从-80℃冰箱中取出农杆菌，在冰上融化后接种于5ml YEP（添加50mg/L 利福平（Rif）、50 mg/L 卡那霉素（Km））液体培养基中，28℃，200rpm过夜振荡培养；次日扩大培养于50ml的YEP液体培养基中，振荡培养至OD600=0.6-0.8，离心收集菌体，重悬于侵染培养液中，侵染前加入200μM 乙酰丁香酮，得活化的农杆菌悬液。

[0034] 2）农杆菌侵染外植体：外植体选择普通小麦（Triticum aestivum L.）品种EM12的幼胚或成熟胚。将外植体与活化的农杆菌悬液混合，常温下侵染30min。

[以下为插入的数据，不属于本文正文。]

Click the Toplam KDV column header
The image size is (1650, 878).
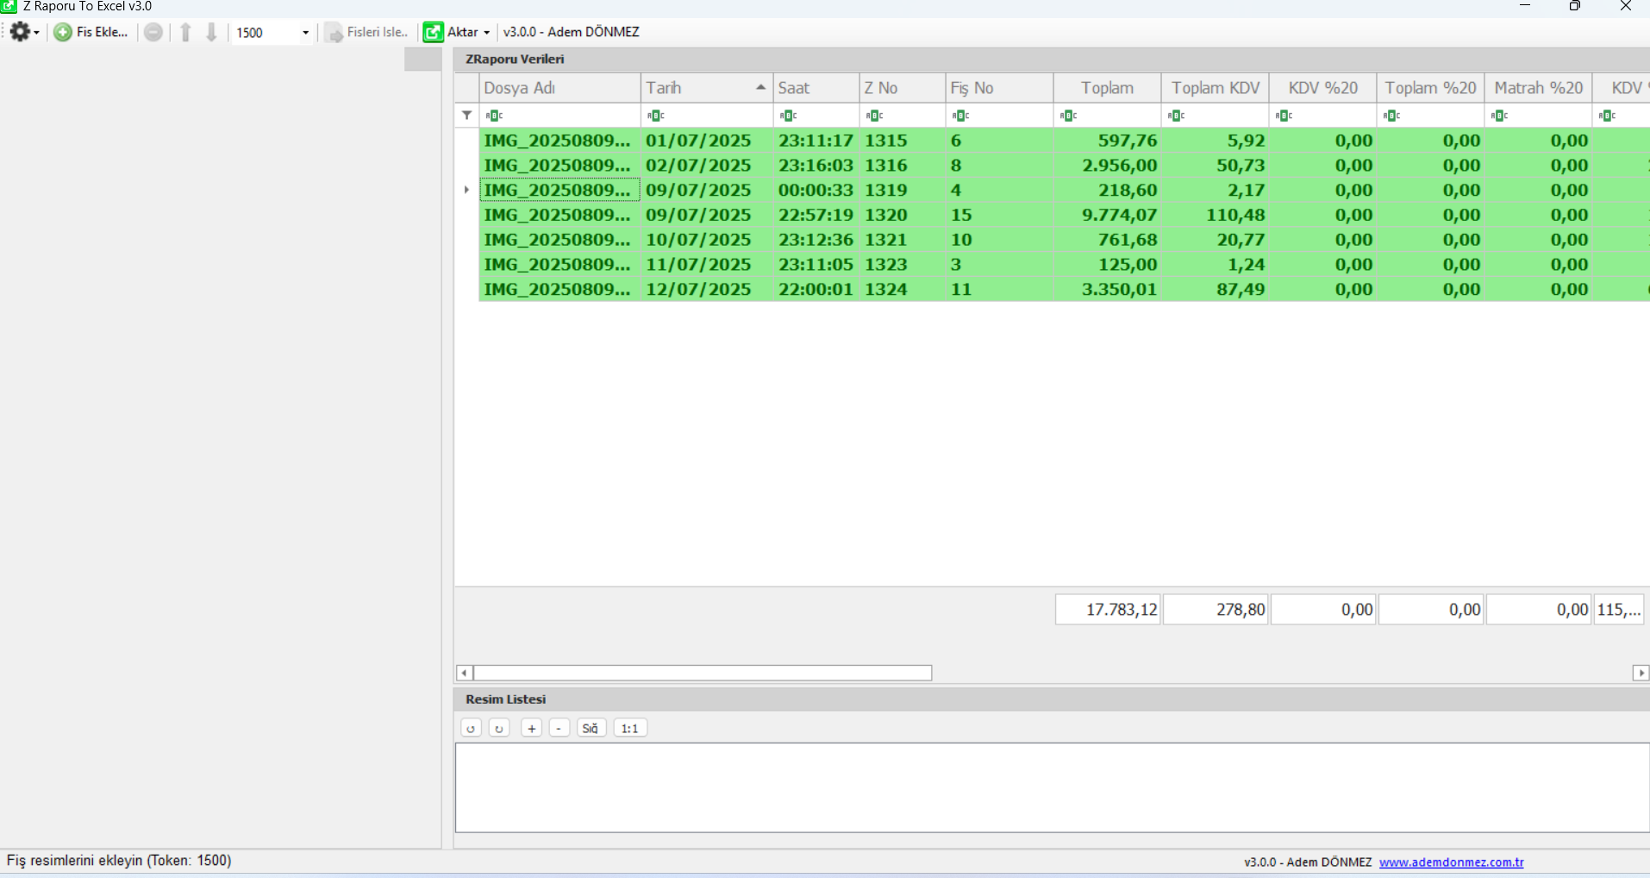tap(1215, 88)
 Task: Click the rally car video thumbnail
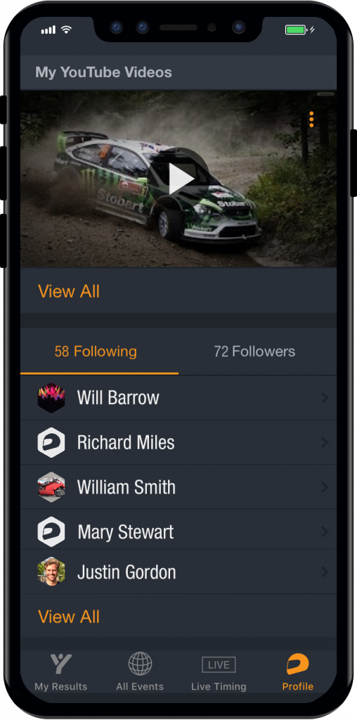pos(179,179)
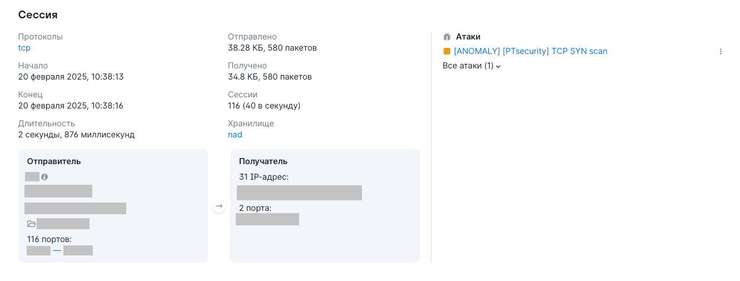Open the three-dot menu for the attack

pos(721,51)
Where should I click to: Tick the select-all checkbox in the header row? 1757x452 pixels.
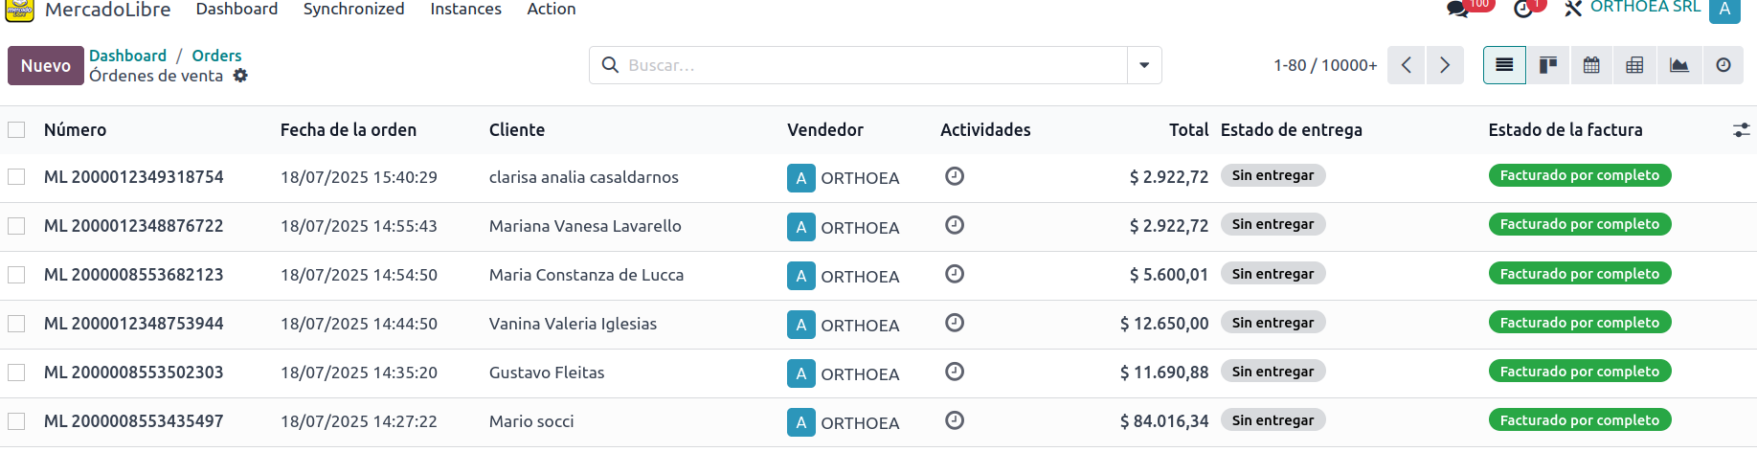click(x=16, y=129)
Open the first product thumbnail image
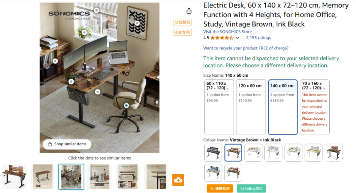The height and width of the screenshot is (193, 356). click(14, 176)
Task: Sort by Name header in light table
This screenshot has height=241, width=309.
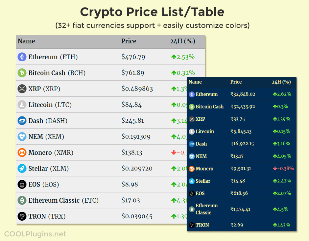Action: click(26, 41)
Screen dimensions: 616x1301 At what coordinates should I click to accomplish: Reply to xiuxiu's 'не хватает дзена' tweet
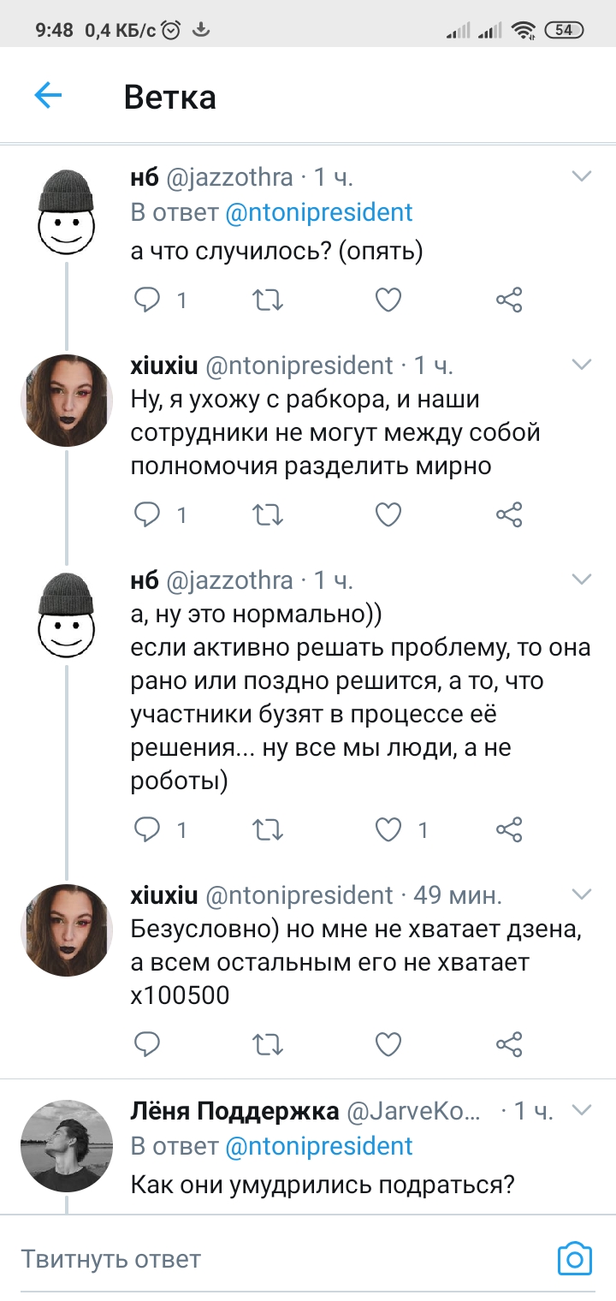pyautogui.click(x=149, y=1043)
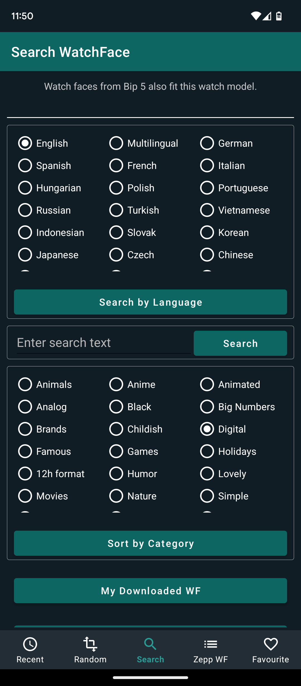The image size is (301, 686).
Task: Choose the Multilingual language option
Action: [x=116, y=143]
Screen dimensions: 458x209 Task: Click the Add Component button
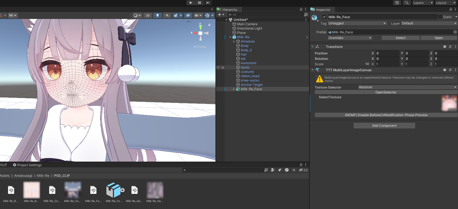[x=384, y=126]
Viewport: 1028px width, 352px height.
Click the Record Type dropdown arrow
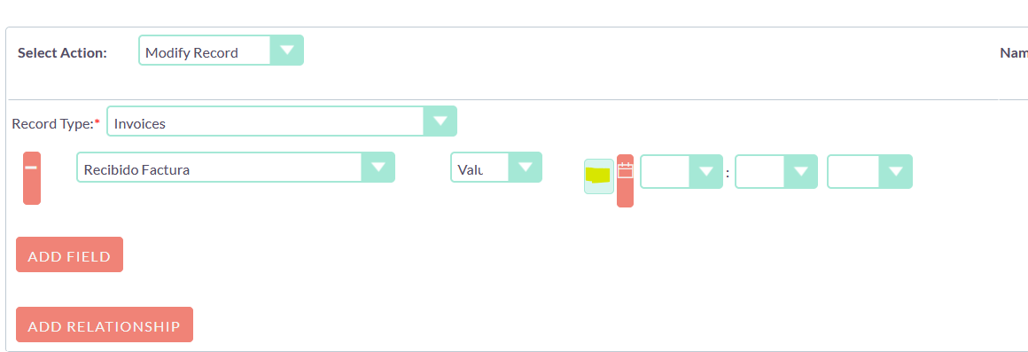pyautogui.click(x=440, y=121)
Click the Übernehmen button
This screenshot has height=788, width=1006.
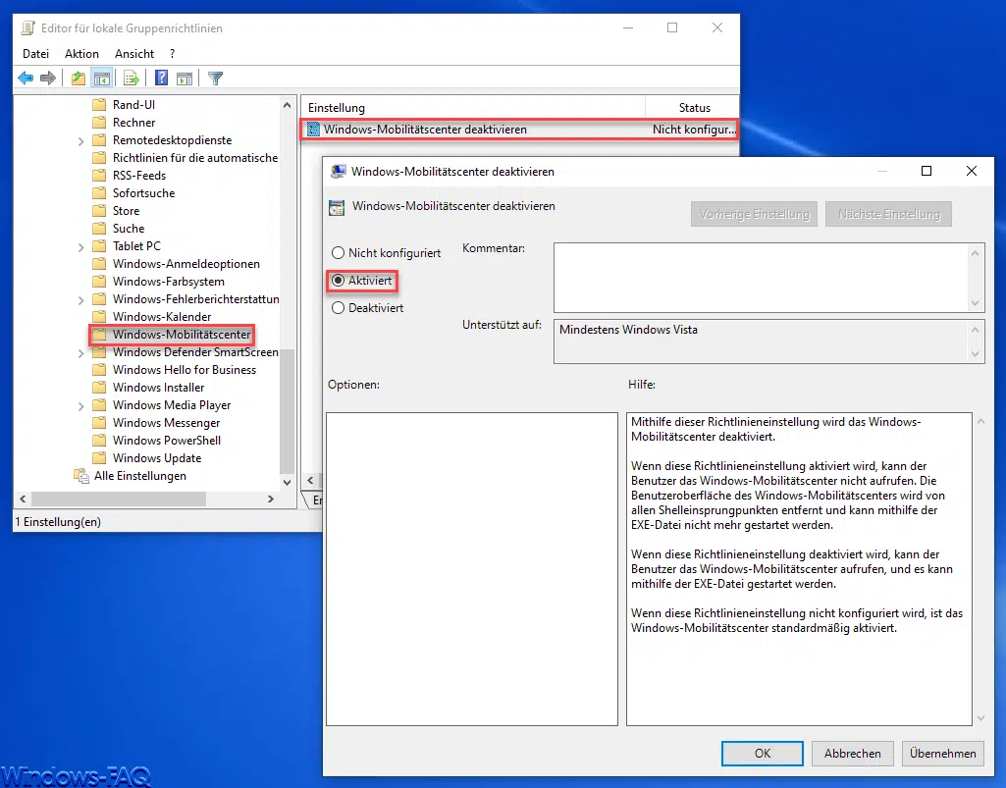point(942,754)
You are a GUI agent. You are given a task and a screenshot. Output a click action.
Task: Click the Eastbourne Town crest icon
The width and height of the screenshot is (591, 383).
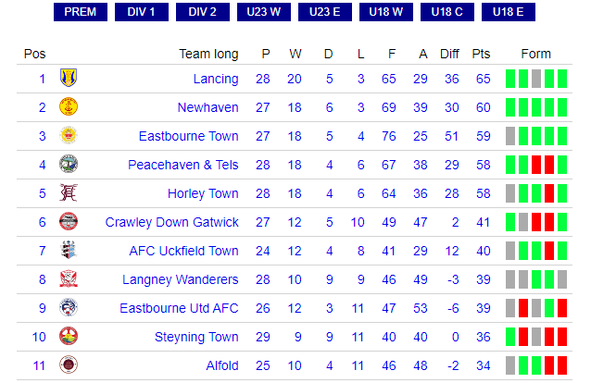click(69, 135)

[0035] 3）农杆菌与外植体共培养：共培养方式：一种为直接在普通共培养培养基（MS（大量、微量、有机、肌醇）+3%（W/V）蔗糖+0.7%（W/V）琼脂粉+200μM AS）上进行共培养；另一种在简化固体共培养基上放置灭菌滤纸，将农杆菌侵染后的外植体表面菌液吸净后放置在所述灭菌滤纸上，在22-23℃条件下黑暗培养3~4天。所述固体共培养基的制备方法为：蒸馏水加入0.7%（W/V）的琼脂粉，高压灭菌后加入200uM AS。所述滤纸为Whatman No.1定性滤纸（直径9cm）。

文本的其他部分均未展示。